Source records
----

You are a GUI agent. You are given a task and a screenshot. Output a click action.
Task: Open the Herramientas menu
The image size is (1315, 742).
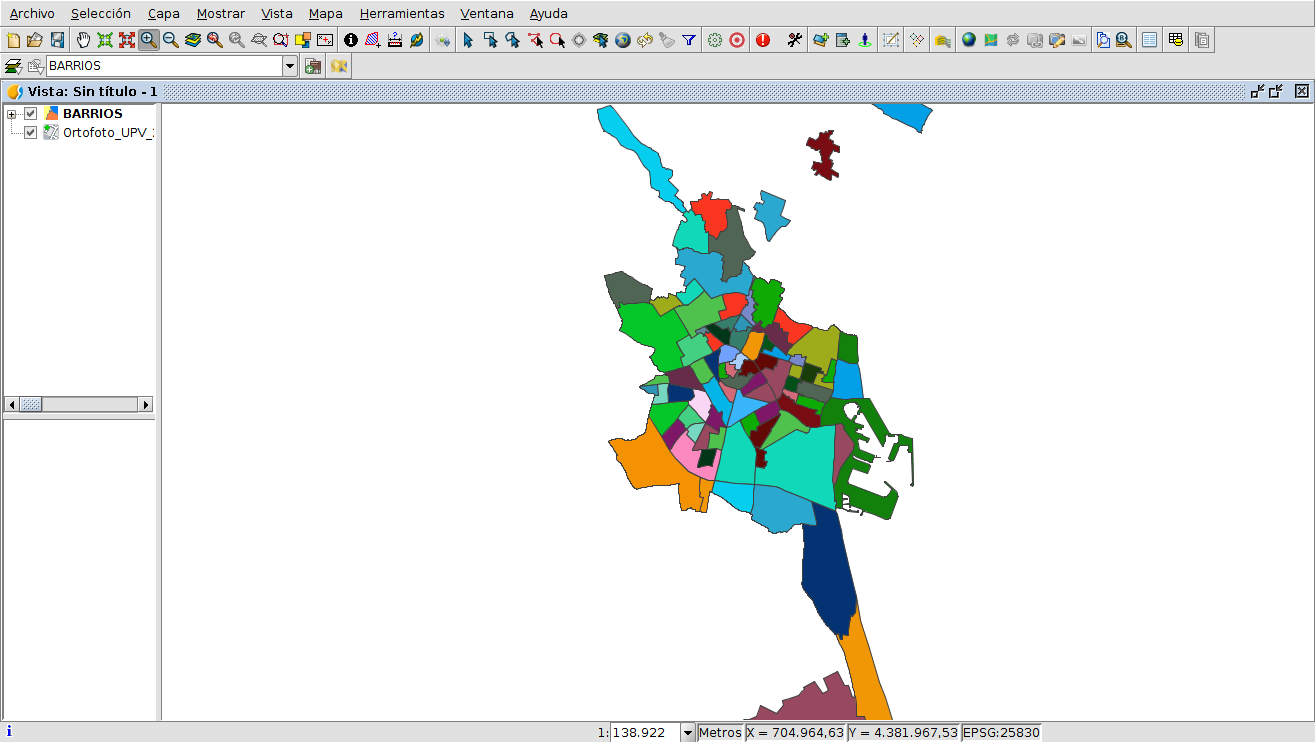point(402,14)
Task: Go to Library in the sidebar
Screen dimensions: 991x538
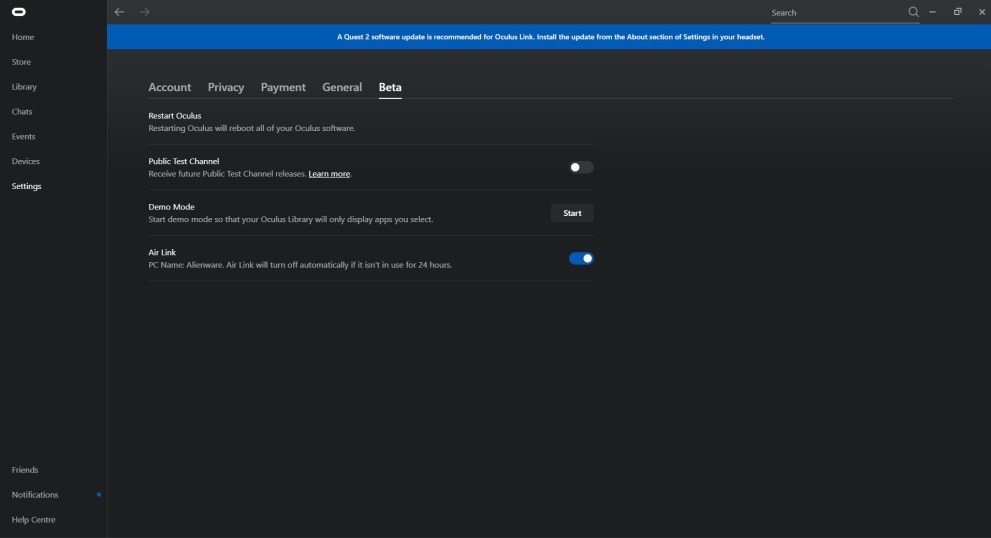Action: (x=24, y=87)
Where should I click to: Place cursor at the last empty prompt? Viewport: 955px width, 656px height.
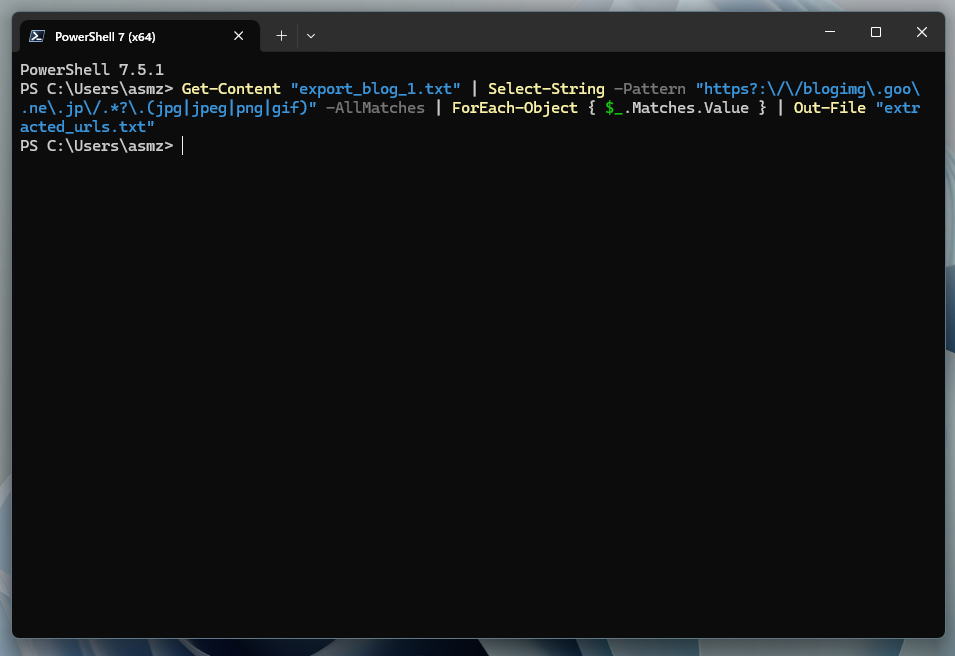pos(183,146)
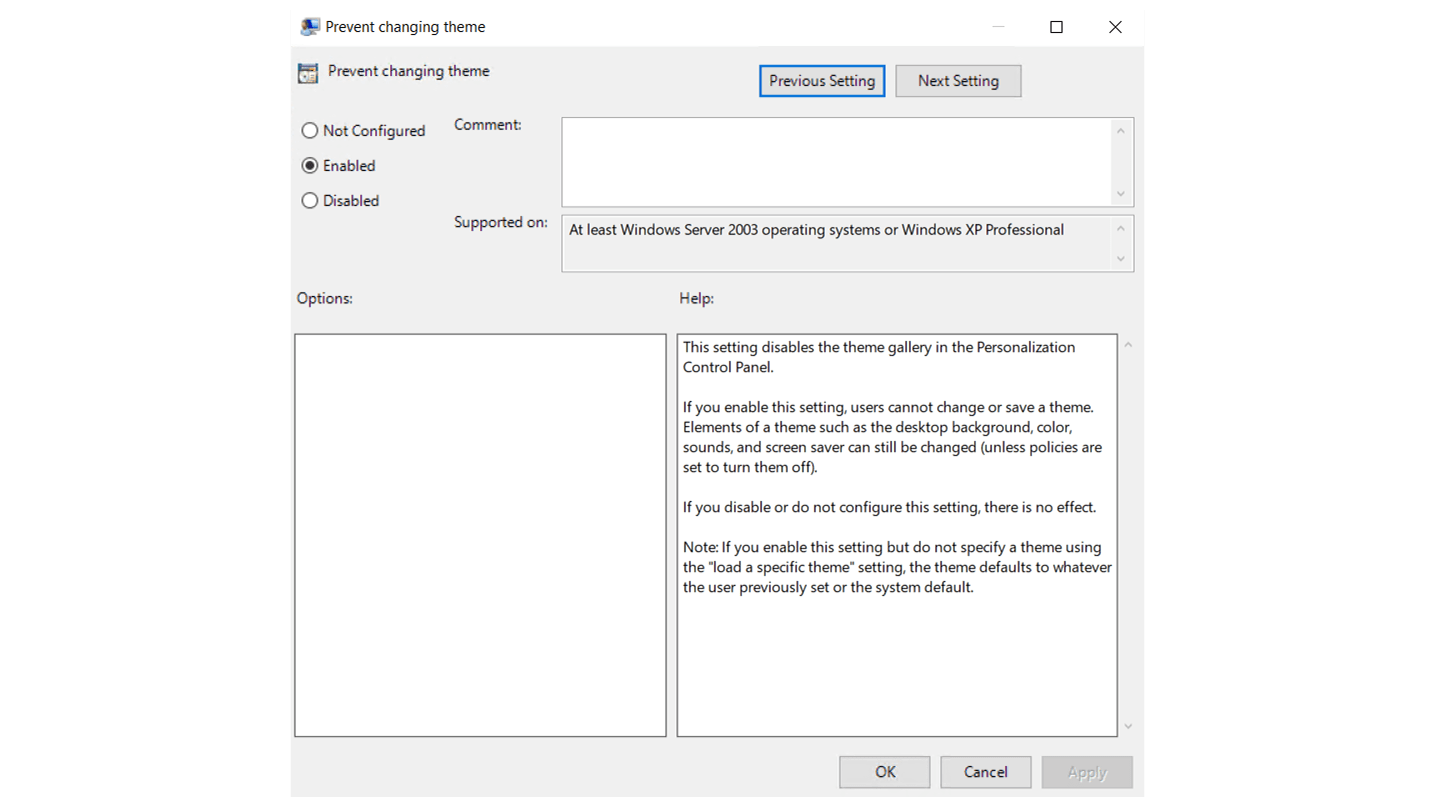This screenshot has width=1435, height=807.
Task: Click the 'Next Setting' button
Action: (957, 80)
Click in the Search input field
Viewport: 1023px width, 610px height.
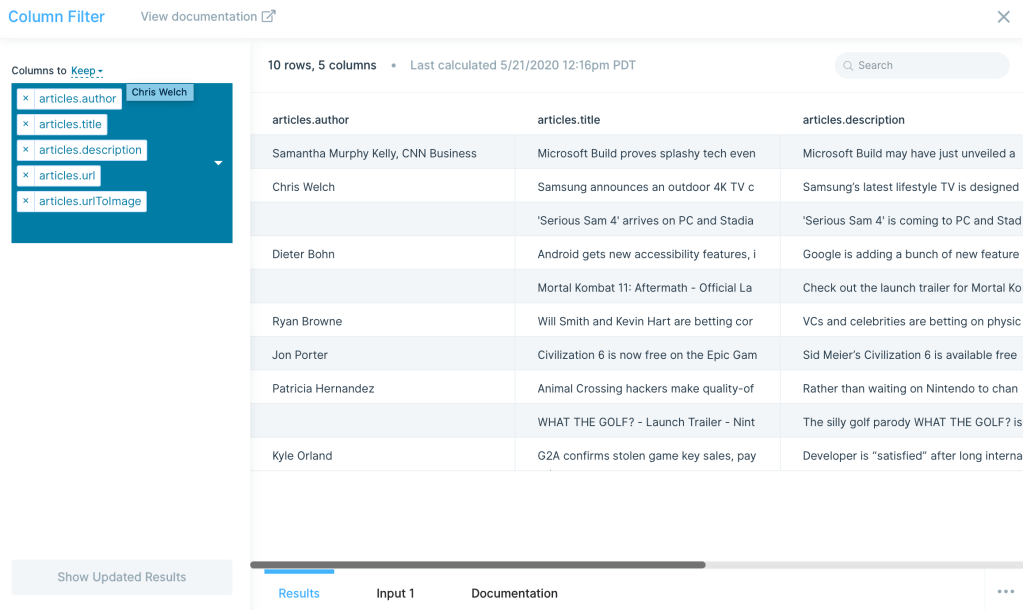(x=928, y=66)
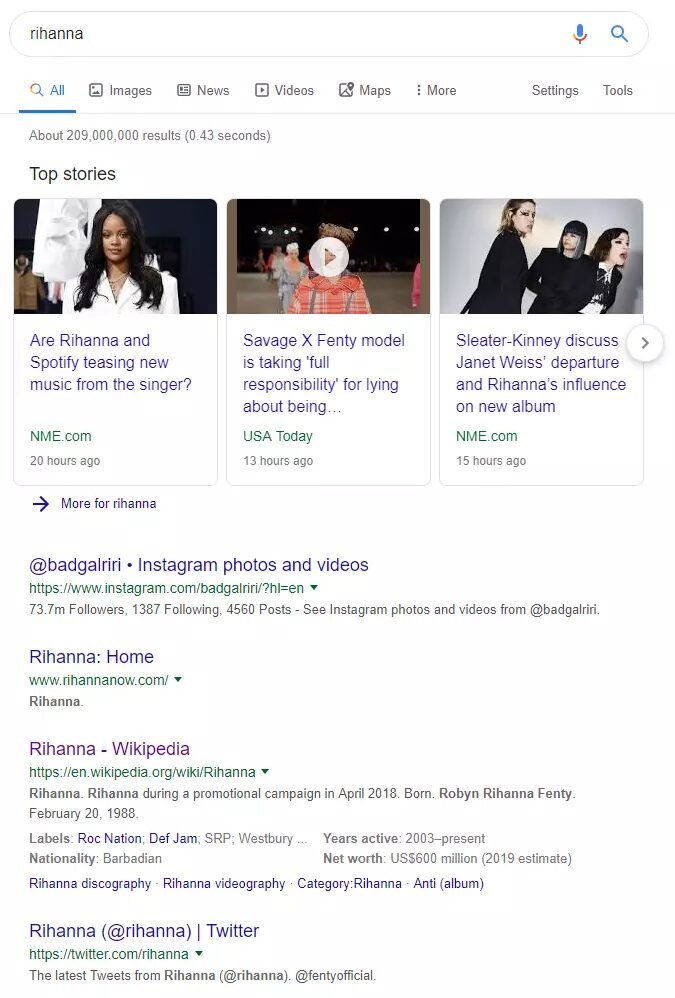Go to the Maps tab
The image size is (675, 998).
pos(365,90)
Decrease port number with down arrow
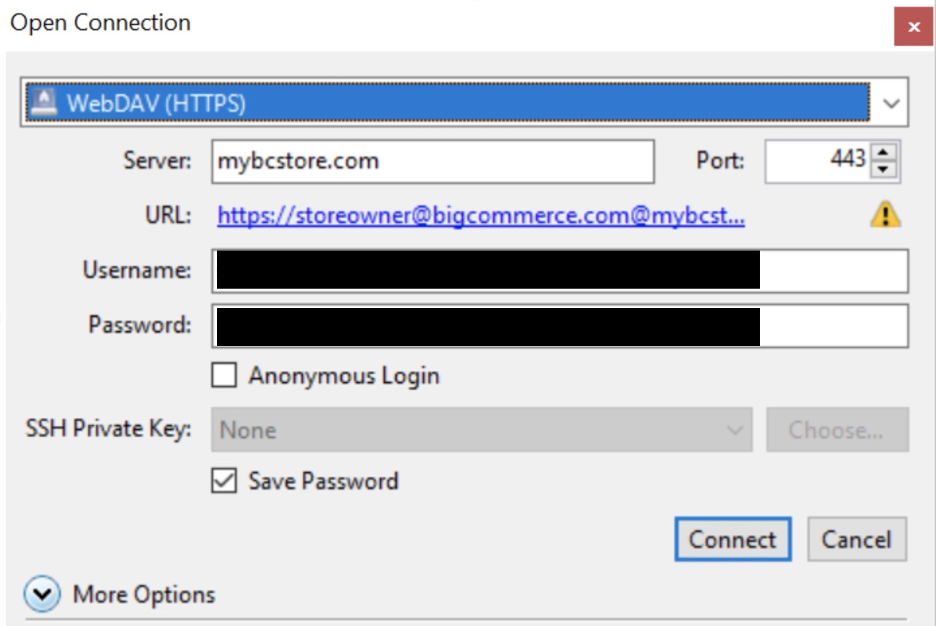The height and width of the screenshot is (626, 936). [882, 170]
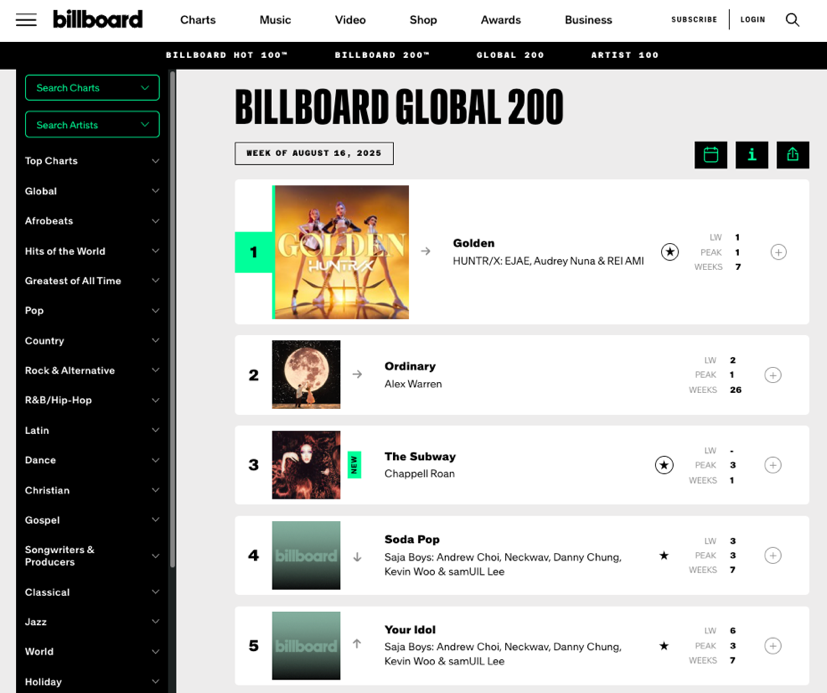This screenshot has width=827, height=693.
Task: Click the Ordinary moon album cover thumbnail
Action: tap(306, 374)
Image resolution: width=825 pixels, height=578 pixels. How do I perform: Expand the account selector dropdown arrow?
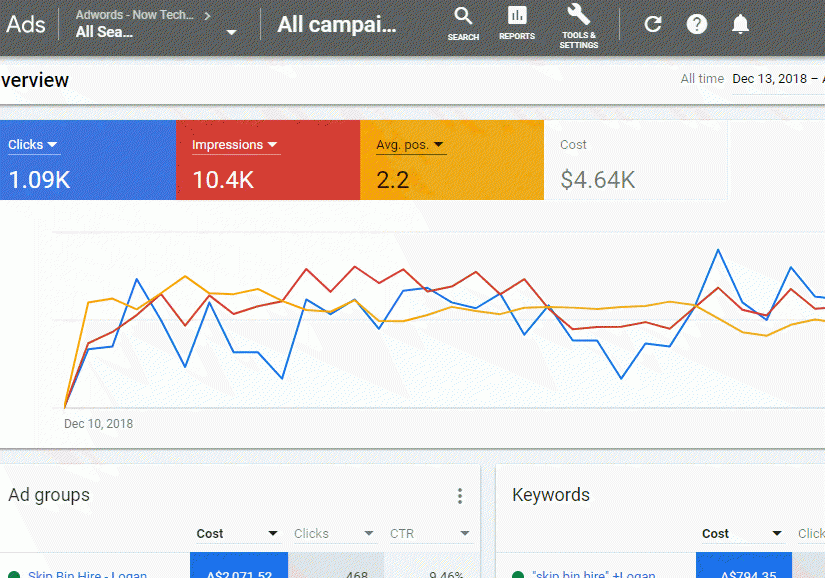point(232,32)
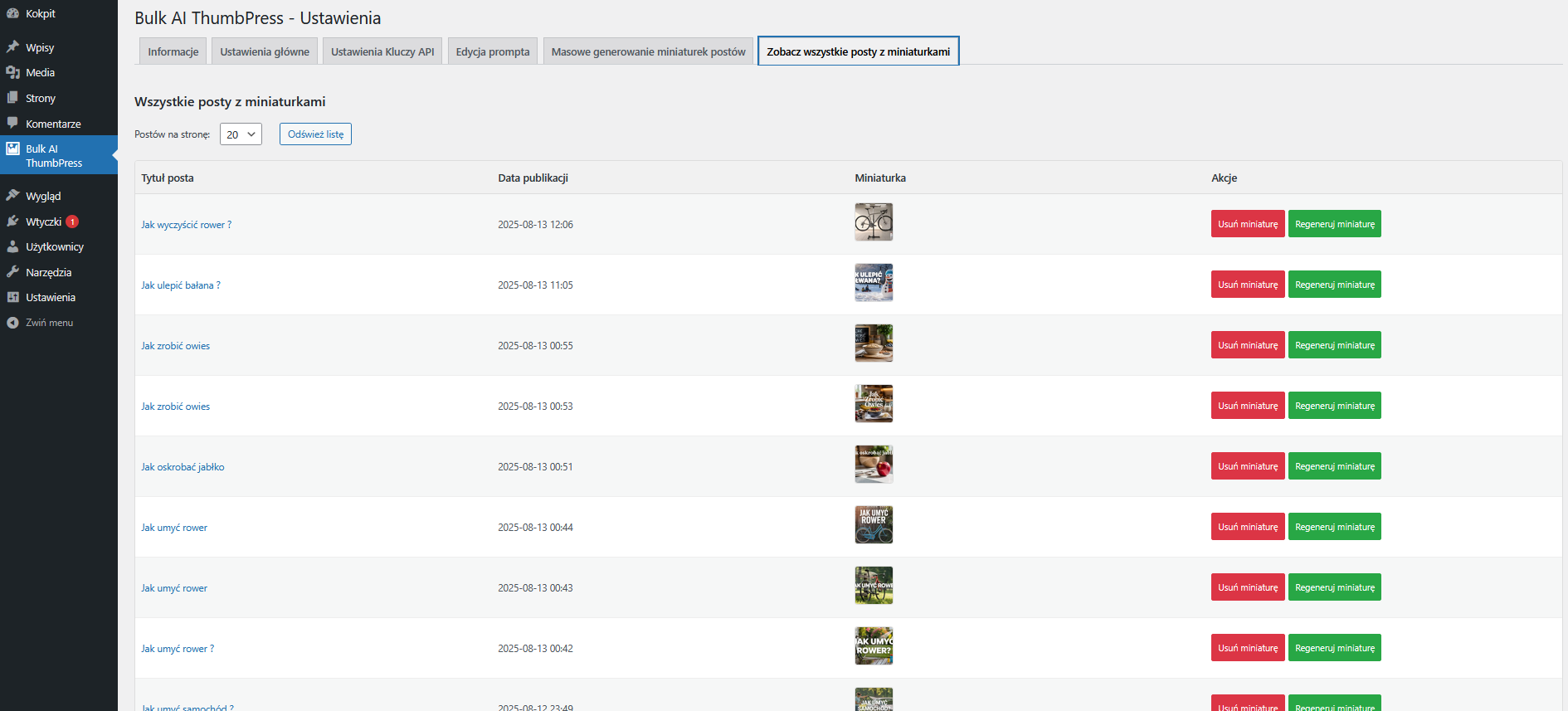
Task: Click the Komentarze speech bubble icon
Action: (12, 123)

----

What you should do
Retype the entries above word for word, minus any images.

Answer for the task
You are a GUI agent. You are given a task and a screenshot. Output a click action.
Task: Open the Herramientas menu
The image size is (1315, 742).
point(402,14)
Task: Go to Library in the sidebar
Screen dimensions: 991x538
Action: (x=24, y=87)
Where should I click to: Place cursor at the last empty prompt? Viewport: 955px width, 656px height.
pos(183,146)
This screenshot has width=1435, height=807.
Task: Click the 'Next Setting' button
Action: (957, 80)
Click in the Search input field
Viewport: 1023px width, 610px height.
(x=928, y=66)
Go to the Maps tab
The image size is (675, 998).
pos(365,90)
Decrease port number with down arrow
The height and width of the screenshot is (626, 936). [882, 170]
This screenshot has width=827, height=693.
Task: Click the Ordinary moon album cover thumbnail
Action: tap(306, 374)
Image resolution: width=825 pixels, height=578 pixels. How do I perform: Expand the account selector dropdown arrow?
point(232,32)
Task: Click the Komentarze speech bubble icon
Action: (12, 123)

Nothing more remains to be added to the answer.